• _SELECTED TEXT_
Friday, January 16, 2009
I want to get super fit this year. I'm not really calling it a "New Year's resolution" because I've been working at it since November when I got my Gym membership & ipod back. I'm focsuing on a better body compostition rather that losing weight. Though I want to get to my ultimate goal which is about 20 lbs away, I'm more focused on making sure that my body is fit and tone on the way there. I don't want to be just skin and bones (or rather flab & bones). I want to be lean, muscular, and strong. Curves are good, flab is not. I've been pretty tough with my workouts lately but it feels good. I'm trying to also make sure that I don't over do it though. I'm probably going to have to schedule in some " rest days," meaning I either don't work out as hard, or at all. The last thing I would want to do is injure myself or burn out. As of this moment I'm proud, I've acheived so much in the past couple of years. I still have a long journey ahead of me but I know it is going to be a long, wonderful, and above all a healthy ride.
Tuesday, December 02, 2008
So I've finally rejoined the Y and couldn't be happier because of it. I've gone a few times already and have had the chance to work out a great deal. It feels awesome to go back and be excited about working out once more. I now remember what it felt like when I was joining the first time. Of course, with the previous joining I weighed a little more and was probably more anxious than excited really. But it didn't matter. Just like then I knew this was going to be something that was going to be good for me; not just physically but mentally too. After a work out I just feel so much better about myself. Even though I haven't changed in a appearance at all after one work out. I know I'm doing something good for my body, my mind, and my spirit. I know that what I'm doing will help make a difference not only in my life but in lives of others. I know that I'm altering my future. In a sense I'm conquering battles before they begin. Preventing disease and reducing my risks left and right. Plus, I'm feeling better about the way I look and well I'm sure self-confidence just adds to one's hotness. So as you can see I'm getting back in the swing of things. but......

• _EXERCISE TASKS_
**a)** Which three qualities does the writer of the fitness blog posts say they want to have?
**b)** Do these statements agree with the fitness blog posts? (i) The writer got a gym membership back in November. (ii) The writer's main focus is losing weight. (iii) The writer weighed less when joining the Y the first time.
**c)** Carry the fitness blog posts on from their final words.

• _DATA PROVIDED_

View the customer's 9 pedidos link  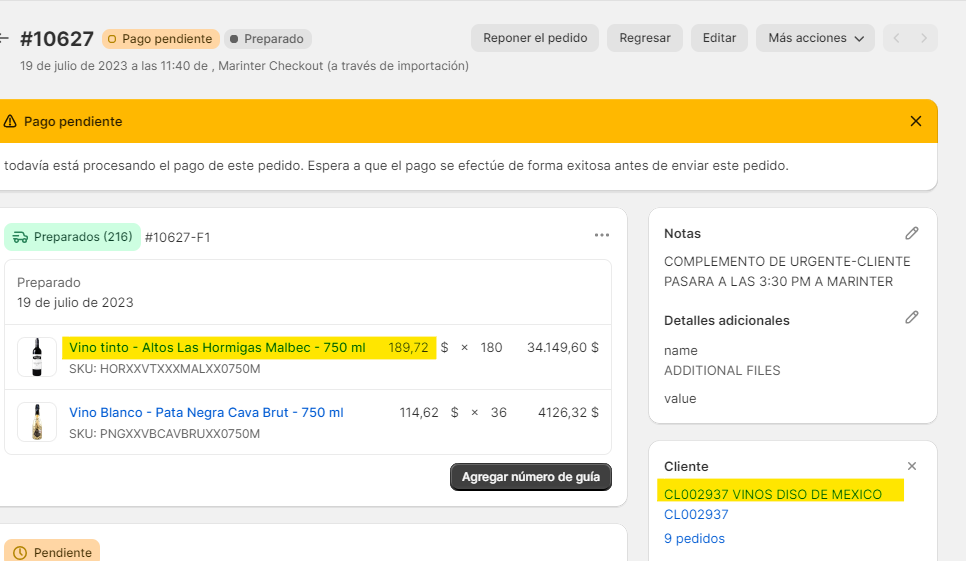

• _RESULTS IN ORDER_
**a)** Lean, muscular, and strong.

**b)**
(i) Yes: "I've been working at it since November when I got my Gym membership & ipod back."
(ii) No: "I'm focsuing on a better body compostition rather that losing weight."
(iii) No: "with the previous joining I weighed a little more"

**c)**
I'm also struggling a bit too. Mainly with eating right. I think it would be easier if I had internet access 24/7 in my apartment that way I could plan my meal situation a little better. At least it seams like it would be easier, but internet costs money. Also I wouldn't go as far to say that I'm failing. I just haven't seen super fast results like I'm used to seeing, but I'm going to keep at this. I need this, especially now more than ever to keep me out of a funk. My boyfriend recently broke up with me and though I know it's not my fault, I still feel for him and get quite lonely. So working out helps me in a cathartic and therapeutic way. Plus it gets me out of the house, and i don't feel like I'm annoying my friends again about "that guy." It just really gives me time to reflect and work out aggression that I would otherwise bury away and never deal with sitting at home--in front of the TV or a book.
All in all I'm optimistic about my situation. I'm just taking one day at a time and focusing on me and how I can be my most authentic and best self. I don't ever want to go back to the person I was before and I now I just want to find out just exactly how awesome I can truly be.